▶ Aim: Copy each of the following records word for word, keeping every line as it appears.

▶ Data supplied:
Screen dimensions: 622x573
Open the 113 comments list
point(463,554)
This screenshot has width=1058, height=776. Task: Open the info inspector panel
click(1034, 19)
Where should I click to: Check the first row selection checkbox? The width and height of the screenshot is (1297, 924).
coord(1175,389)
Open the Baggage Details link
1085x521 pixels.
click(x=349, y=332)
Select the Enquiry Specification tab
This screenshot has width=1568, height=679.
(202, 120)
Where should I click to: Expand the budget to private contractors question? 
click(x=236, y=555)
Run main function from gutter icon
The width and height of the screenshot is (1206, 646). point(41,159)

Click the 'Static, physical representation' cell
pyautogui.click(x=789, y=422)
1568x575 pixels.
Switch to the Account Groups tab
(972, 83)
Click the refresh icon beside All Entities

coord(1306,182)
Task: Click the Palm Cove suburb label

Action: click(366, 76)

▶ Expected answer:
Screen dimensions: 622x573
Open the 113 comments list
point(463,554)
This screenshot has width=1058, height=776. Task: Open the info inspector panel
click(1034, 19)
Where should I click to: Check the first row selection checkbox? The width and height of the screenshot is (1297, 924).
coord(1175,389)
Open the Baggage Details link
1085x521 pixels.
click(x=349, y=332)
Select the Enquiry Specification tab
This screenshot has width=1568, height=679.
(202, 120)
Where should I click to: Expand the budget to private contractors question? 
click(x=236, y=555)
Run main function from gutter icon
The width and height of the screenshot is (1206, 646). point(41,159)

Click the 'Static, physical representation' cell
pyautogui.click(x=789, y=422)
1568x575 pixels.
Switch to the Account Groups tab
(972, 83)
Click the refresh icon beside All Entities

coord(1306,182)
Task: Click the Palm Cove suburb label

Action: click(366, 76)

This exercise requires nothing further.